Heat-related power grid strains have surged in recent years. According to a report from Climate Central released last year, there have been 60 percent more heat-related power outages between 2014-2023 than in the 10 years prior.

This comes amid new but growing pressures on the US power grid, including the prevalence of artificial intelligence data centres and the energy needed to power them. In 2022, in northern Virginia, Dominion Energy warned that data centres there used up so much energy that it might be unable to keep up with surging demand.

For AI data centres, that strain is only set to get more pressing as generative AI booms. It is expected that AI server farms’ power demand will increase to 12 percent by 2030.

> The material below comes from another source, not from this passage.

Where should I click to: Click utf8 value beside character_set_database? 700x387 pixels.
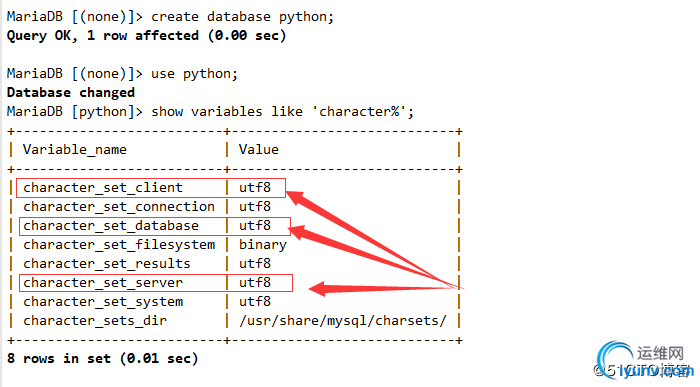pos(254,225)
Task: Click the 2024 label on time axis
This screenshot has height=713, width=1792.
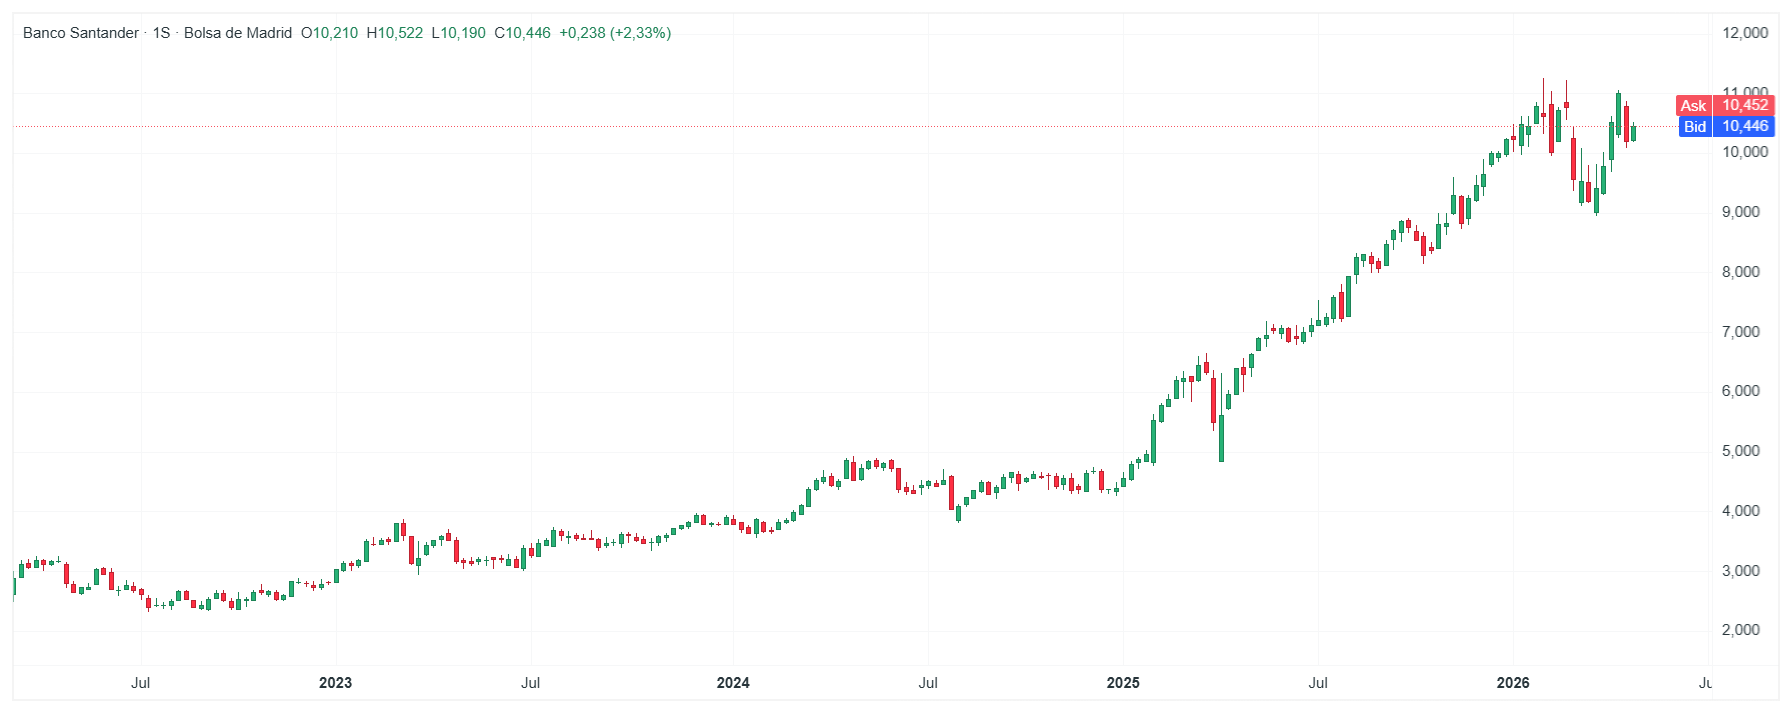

There are also more immediate concerns of a cyberthreat from Iranian-backed “hacktivists”, which could target the US power grid at a vulnerable moment to avenge the recent US attack on Iran’s nuclear sites, CNN reported. The US power grid cyberthreat sharing centre has been monitoring the dark web for threats, it said, as the Department of Homeland Security issued a warning on Sunday about potential cyberattacks.

“Both hacktivists and Iranian government-affiliated actors routinely target poorly secured US networks and Internet-connected devices for disruptive cyber attacks,” the advisory said.

In 2023, Iran-linked hacktivists targeted a water authority in Pennsylvania with minimal success. In 2024, US authorities discovered that Iran-associated hackers were behind cyberattacks on US healthcare facilities.

Power grids are particularly at risk, according to a 2024 report by the North American Electric Reliability Corporation (NERC), which said that there are as many as 23,000 to 24,000 susceptible points in the US power grid systems that could be vulnerable to cyberattacks.